Bad Design + Flawless code = Bad product. Nobody would buy a machine which has a super fast processor but can only be started after opening the casing and finding the right wires to connect.
Excellent Design + Bad Code = Still a bad product but it’s relatively easy to fix it. Design flaws are very very expensive to fix. The chances of getting a better product increases geometrically when the design is given the enough amount of time to iterate and mature.

Teamwork

The whole team needs to have a holistic view of the product. People working in silos with blinders on don’t make a good team and are usually not at their productive best. This is a issue of epidemic proportions. I have seen it in mom-and-pop software shops as well as in Fortune 100 organizations. Good software requires more than collaboration. Each member of the team needs to understand and appreciate the big picture of the product, the purpose the product will serve and the kind of users who are likely to use the product . More often than not, engineers underestimate, misunderstand or simply ignore the value of having this holistic view. It’s not enough if only the functionality is implemented right.

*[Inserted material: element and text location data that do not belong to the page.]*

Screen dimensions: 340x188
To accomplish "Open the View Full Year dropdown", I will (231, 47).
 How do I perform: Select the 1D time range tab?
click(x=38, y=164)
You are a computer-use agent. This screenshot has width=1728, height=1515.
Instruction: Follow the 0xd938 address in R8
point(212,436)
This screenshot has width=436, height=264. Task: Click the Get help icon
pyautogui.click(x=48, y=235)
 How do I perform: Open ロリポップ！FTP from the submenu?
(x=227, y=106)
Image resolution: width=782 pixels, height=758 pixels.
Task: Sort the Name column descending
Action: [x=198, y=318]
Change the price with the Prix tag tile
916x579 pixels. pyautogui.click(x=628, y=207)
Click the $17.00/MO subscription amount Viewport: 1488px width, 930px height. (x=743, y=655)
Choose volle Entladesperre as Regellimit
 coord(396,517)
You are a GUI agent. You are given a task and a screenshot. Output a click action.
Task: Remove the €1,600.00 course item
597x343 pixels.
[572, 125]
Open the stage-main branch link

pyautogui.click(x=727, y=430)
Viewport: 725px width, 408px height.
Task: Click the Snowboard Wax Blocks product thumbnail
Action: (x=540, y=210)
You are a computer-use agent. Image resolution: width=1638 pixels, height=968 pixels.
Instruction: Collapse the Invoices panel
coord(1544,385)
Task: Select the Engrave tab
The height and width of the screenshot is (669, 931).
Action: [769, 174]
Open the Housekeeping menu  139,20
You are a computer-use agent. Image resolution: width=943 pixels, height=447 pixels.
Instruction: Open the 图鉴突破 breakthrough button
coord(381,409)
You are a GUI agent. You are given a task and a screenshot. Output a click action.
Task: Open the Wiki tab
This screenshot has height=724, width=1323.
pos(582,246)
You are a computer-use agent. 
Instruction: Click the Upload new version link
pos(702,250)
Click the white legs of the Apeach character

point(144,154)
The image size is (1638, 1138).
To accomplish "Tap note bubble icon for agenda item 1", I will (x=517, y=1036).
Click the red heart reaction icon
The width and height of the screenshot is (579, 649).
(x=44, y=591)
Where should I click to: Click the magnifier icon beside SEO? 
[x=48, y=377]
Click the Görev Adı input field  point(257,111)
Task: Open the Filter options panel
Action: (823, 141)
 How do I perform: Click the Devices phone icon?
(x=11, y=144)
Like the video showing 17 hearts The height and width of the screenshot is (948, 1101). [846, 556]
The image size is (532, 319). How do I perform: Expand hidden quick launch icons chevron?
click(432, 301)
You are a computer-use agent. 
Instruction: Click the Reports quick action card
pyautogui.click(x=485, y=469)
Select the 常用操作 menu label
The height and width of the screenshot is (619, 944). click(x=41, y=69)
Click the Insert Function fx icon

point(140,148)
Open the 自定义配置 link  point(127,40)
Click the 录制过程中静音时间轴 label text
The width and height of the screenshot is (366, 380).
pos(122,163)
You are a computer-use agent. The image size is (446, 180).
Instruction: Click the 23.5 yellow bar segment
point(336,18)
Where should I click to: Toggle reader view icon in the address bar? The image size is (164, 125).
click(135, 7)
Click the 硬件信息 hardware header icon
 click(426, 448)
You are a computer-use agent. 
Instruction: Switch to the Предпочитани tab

Cross functional skills in the team are the need of the day. A job done by keeping in mind that one’s output will become someone else’s input is a job done well. A UI designer who knows a little about coding will be able to design the UI in a way which can make coding a breeze. An eye for detail can save a lot of time by
cutting down on rework. A developer who keeps an eye open for obvious design or UI errors can reduce rework manifolds. For example if the input boxes in a web-page are not properly aligned the developer should contact the UI developer or the designer and get it resolved before starting to code. It would take quite some rework if the non-aligned imput boxes made it to a QA build.

In the end, the success of a product depends on a lot of factors. Some of these we don’t have control over. But we gotta do our best with the factors we can control.

This is the first post in this series. There is more to come.

  1. July 1, 2008 at 9:59 pm | #1

    Indraneel,

    You are very right when saying that having even a good Continuous Integration system in place sometimes may be not enough.

    One of the best practices that I recommend for quicker adoption of Continuous Integration is reacting to the broken build immediately instead of once a day. This helps others see that the problem is being taken care once it occur.

    Another useful practice is to establish a non-insulting ritual for “hailing” build breakers. Buying donuts to the team works really well.